Not that readers need some guy on the internet to tell them that this book is good. But a less obvious suggestion than “I also think that this thing that everyone thinks is good, is good” that I highly recommend, especially for writers, is reading “Working Days: A Journal Of The Grapes Of Wrath”. This collection of journals that Steinbeck kept during the process of writing this novel centers around the daily log he kept, in which he made an entry every day he wrote. It also contains the journal entries he made during editing and the process of publication, as well as extensive endnotes and background information by scholar Robert DeMott. While the information text and later entries are interesting, the central “working days” journal is definitely the highlight. It’s fascinating to see just how much sheer work goes into the process of great writing -not magical inspiration, but a grinding amount of man-hours and forced effort. It does a great job of cutting through lots of the romantic bullshit that gets heaped on great creators.
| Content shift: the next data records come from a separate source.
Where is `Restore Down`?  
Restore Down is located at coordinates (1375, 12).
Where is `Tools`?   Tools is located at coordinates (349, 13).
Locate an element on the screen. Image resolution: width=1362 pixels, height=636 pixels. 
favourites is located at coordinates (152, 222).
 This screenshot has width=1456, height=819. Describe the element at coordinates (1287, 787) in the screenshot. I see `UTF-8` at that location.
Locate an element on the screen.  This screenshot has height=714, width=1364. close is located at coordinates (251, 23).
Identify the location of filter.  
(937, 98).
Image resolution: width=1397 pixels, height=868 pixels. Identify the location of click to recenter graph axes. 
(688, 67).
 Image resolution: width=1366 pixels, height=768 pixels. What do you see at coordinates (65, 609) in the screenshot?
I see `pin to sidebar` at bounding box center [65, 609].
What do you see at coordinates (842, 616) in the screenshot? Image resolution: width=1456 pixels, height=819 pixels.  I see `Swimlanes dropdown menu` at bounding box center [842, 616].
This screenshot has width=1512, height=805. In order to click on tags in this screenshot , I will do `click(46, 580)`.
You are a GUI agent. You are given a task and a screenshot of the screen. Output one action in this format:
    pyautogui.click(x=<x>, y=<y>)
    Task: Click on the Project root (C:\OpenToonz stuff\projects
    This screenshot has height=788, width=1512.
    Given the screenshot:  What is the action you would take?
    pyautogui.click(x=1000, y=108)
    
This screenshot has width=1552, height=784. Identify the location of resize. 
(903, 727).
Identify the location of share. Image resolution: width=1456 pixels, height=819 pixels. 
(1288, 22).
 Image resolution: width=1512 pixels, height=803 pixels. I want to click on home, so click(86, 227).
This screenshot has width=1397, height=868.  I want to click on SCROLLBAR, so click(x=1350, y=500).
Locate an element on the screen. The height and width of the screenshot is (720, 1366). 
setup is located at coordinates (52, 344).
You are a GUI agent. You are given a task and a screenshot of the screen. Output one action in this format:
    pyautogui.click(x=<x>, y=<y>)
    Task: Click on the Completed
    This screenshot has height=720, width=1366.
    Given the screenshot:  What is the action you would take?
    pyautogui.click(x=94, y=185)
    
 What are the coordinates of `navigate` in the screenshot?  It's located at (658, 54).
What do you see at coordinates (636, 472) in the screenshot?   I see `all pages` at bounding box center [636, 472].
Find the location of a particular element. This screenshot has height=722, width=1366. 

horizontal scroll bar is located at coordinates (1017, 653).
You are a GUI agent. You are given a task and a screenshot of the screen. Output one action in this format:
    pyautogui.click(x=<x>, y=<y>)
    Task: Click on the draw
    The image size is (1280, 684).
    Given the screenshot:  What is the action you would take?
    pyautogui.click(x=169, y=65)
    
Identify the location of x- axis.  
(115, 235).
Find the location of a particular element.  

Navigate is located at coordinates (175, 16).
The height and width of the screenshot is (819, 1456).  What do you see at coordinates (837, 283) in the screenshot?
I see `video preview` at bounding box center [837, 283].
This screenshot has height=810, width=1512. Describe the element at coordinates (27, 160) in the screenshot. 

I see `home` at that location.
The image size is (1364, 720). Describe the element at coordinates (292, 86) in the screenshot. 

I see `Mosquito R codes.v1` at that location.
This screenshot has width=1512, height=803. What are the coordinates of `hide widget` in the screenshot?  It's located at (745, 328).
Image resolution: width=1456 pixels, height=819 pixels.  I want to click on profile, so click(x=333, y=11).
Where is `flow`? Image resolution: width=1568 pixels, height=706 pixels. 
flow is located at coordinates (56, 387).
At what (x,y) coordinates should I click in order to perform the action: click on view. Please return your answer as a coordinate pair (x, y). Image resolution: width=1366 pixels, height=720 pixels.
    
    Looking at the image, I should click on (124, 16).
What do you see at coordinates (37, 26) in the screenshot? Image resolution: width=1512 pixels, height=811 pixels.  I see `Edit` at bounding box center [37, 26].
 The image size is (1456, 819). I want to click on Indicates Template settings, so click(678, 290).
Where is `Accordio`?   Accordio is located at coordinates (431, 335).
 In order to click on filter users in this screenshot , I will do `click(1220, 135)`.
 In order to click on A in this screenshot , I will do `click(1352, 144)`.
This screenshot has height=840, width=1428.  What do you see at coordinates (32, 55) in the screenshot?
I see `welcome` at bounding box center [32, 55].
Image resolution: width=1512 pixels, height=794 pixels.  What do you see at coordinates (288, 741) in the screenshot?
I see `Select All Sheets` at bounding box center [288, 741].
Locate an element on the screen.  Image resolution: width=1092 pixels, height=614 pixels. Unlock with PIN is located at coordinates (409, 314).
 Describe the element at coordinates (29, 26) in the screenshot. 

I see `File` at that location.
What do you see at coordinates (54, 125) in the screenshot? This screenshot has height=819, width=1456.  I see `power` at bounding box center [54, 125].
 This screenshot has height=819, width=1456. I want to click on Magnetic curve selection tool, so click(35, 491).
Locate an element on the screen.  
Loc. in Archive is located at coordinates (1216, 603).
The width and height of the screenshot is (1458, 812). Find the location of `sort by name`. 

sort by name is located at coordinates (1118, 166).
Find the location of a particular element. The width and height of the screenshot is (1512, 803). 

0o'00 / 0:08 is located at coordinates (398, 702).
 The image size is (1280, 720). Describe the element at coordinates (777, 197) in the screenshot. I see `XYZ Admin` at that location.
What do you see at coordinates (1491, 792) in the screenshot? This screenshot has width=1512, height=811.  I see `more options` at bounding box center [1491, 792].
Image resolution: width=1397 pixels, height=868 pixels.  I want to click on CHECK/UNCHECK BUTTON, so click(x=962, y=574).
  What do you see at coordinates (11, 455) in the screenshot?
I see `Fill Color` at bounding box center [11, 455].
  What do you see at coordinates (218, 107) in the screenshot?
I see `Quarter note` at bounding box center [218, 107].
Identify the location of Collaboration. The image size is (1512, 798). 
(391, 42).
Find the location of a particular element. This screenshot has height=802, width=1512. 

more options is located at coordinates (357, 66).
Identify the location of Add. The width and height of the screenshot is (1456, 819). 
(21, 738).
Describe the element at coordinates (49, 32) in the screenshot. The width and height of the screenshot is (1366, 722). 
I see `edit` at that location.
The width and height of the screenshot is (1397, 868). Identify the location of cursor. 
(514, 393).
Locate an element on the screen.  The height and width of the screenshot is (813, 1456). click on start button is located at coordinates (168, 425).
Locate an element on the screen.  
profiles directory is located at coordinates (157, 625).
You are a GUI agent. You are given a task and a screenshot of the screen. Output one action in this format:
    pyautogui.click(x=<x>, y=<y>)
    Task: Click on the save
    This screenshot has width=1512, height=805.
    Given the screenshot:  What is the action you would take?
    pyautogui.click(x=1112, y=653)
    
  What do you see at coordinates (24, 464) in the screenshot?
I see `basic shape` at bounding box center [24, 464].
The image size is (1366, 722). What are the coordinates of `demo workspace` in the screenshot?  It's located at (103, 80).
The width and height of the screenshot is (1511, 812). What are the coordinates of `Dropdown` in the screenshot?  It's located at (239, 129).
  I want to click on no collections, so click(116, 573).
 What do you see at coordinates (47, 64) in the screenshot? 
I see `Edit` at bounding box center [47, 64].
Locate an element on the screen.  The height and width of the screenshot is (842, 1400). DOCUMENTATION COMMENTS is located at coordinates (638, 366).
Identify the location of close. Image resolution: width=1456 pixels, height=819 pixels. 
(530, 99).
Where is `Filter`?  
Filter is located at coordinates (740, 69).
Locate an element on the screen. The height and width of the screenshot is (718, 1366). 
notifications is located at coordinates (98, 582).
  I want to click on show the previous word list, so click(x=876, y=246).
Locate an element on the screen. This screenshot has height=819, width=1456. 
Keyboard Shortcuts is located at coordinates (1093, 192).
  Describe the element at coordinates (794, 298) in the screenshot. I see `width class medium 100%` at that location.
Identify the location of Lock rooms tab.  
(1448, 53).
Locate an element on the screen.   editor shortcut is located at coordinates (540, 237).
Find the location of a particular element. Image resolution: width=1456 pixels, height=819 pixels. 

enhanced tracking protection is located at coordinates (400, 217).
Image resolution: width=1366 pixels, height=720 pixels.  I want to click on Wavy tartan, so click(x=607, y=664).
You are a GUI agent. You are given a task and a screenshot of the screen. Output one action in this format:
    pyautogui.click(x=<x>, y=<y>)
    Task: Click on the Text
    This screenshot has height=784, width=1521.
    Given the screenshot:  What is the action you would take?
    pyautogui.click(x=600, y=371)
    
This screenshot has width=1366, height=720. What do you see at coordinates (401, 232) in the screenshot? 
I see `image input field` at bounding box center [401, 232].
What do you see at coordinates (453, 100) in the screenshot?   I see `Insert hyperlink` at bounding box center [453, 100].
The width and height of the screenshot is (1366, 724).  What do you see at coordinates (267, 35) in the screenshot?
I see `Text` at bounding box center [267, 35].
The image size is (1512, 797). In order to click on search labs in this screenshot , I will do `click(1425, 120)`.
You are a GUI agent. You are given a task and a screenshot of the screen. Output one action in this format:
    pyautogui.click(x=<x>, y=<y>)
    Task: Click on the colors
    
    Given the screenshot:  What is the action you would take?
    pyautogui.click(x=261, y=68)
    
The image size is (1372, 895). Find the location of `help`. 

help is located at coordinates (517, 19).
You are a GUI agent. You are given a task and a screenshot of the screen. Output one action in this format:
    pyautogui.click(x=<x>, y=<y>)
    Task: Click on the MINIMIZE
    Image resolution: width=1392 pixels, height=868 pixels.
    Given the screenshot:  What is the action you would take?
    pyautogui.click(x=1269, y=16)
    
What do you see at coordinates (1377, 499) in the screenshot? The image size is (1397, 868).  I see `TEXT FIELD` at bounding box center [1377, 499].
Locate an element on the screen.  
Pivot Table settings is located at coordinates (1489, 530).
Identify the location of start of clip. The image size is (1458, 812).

The process of creating good art is work. It’s also often full of brutalizing self-doubt, anxiety, and a fleeting certainty that you are actually no good, that you are a pretender, and that your big project is a crock of worthless shit and that anyone with a shred of perception will see the truth and call you out. And creation can veer into grandiosity, your unshakable self-important knowledge that this is a great work, a future masterpiece, something that will make everyone stop being evil and sit and feel and understand. Steinbeck, writing for himself as an act of creative discipline, shows every foible and every swing in the process of deep, involved writing. It’s good to know that you aren’t alone in your insanity.

Recommendation: Read the canon, of course. And if you are any kind of creative laborer, read the journals, too. 

Steinbeck’s “Of Mice and Men”

Steinbeck’s prose has never been -for me, at least- so strong a thing as to recommend his writing to me in and of itself. Fortunately, the man is a compelling teller of stories. His characters are often marginalized, the victims of an institutionalized discrimination that leaves them to struggle heroically, but helplessly, against the forces of their doom. Because of the markedly higher stakes, I’ve always found myself drawn to the well-told stories of the disenfranchised. “Of Mice and Men” was published in 1937 -obviously a work that far predates literary favored sons like Denis Johnson and Raymond Carver. Perhaps Steinbeck is glanced over in more prestigious literary circles in this regard for the sin of being incredibly common on high school required reading lists?

Regardless, I loved reading this book. I had somehow missed out on it in high school myself (although I’m certain Young Sean would have loved it) but reading it now, as an adult with formal education in literature and a hell of a lot of damn good books behind me is an equally rewarding experience. I felt the same way about reading Moby-Dick for the first time last year. “Of Mice and Men” is not dependent upon the green-reading nature of an indentured teenaged audience -it’s a powerful and enduring work. Neither is it dependent on plot and surprise -I knew the events of the story before reading it and I felt my reading experience was improved for it (but I’m not really a “spoiler guy” so take that with a grain of salt if you tend to get personally invested in your clean mental pallette).

Recommendation: Read it. Read it again if it’s been a few years. It will be a short and enjoyable revisit.